What needs to be done >>
Collect every line in the records below that contains the word "computer".

(Collected data entries)
+ + +

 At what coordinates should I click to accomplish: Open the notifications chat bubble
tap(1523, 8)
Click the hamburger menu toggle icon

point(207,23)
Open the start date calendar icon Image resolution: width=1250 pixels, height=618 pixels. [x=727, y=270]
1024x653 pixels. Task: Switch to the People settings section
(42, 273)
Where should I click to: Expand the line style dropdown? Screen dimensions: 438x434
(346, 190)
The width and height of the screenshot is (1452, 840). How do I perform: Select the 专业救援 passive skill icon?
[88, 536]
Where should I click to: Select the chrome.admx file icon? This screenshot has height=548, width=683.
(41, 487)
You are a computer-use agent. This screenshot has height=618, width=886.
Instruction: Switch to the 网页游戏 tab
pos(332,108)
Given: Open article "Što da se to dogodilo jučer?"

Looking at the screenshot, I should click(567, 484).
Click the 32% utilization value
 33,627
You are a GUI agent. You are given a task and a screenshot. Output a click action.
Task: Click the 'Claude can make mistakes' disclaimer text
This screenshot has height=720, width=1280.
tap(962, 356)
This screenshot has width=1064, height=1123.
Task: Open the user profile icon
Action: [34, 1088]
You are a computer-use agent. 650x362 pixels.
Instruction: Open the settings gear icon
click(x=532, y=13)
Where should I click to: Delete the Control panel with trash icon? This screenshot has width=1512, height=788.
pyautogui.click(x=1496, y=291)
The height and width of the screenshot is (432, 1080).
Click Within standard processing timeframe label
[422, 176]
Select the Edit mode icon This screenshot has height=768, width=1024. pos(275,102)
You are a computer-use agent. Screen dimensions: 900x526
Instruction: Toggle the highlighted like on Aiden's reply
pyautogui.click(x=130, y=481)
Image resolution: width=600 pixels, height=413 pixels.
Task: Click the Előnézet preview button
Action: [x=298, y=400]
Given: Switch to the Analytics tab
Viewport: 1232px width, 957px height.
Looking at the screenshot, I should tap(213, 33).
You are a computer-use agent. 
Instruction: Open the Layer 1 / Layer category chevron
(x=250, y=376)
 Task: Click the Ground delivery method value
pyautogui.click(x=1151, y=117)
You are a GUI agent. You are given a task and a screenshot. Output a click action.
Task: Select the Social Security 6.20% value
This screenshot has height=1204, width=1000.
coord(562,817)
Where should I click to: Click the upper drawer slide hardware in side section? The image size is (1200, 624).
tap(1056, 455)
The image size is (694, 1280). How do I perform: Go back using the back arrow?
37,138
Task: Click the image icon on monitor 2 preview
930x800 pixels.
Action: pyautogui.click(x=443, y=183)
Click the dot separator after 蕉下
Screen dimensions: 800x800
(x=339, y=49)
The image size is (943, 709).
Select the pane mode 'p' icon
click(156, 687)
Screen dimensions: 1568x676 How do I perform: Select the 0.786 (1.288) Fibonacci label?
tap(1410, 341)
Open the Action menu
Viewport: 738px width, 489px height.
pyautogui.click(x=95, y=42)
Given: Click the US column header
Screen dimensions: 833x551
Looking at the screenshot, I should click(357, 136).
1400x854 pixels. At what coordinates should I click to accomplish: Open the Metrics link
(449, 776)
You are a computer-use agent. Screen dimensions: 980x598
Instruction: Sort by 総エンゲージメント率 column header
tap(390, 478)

+ + +

Your response >>
You are a computer-use agent. This screenshot has height=618, width=886.
You are a computer-use agent. 650x362 pixels.
You are a computer-use agent. Screen dimensions: 900x526
You are a computer-use agent. 
You are a computer-use agent. Screen dimensions: 980x598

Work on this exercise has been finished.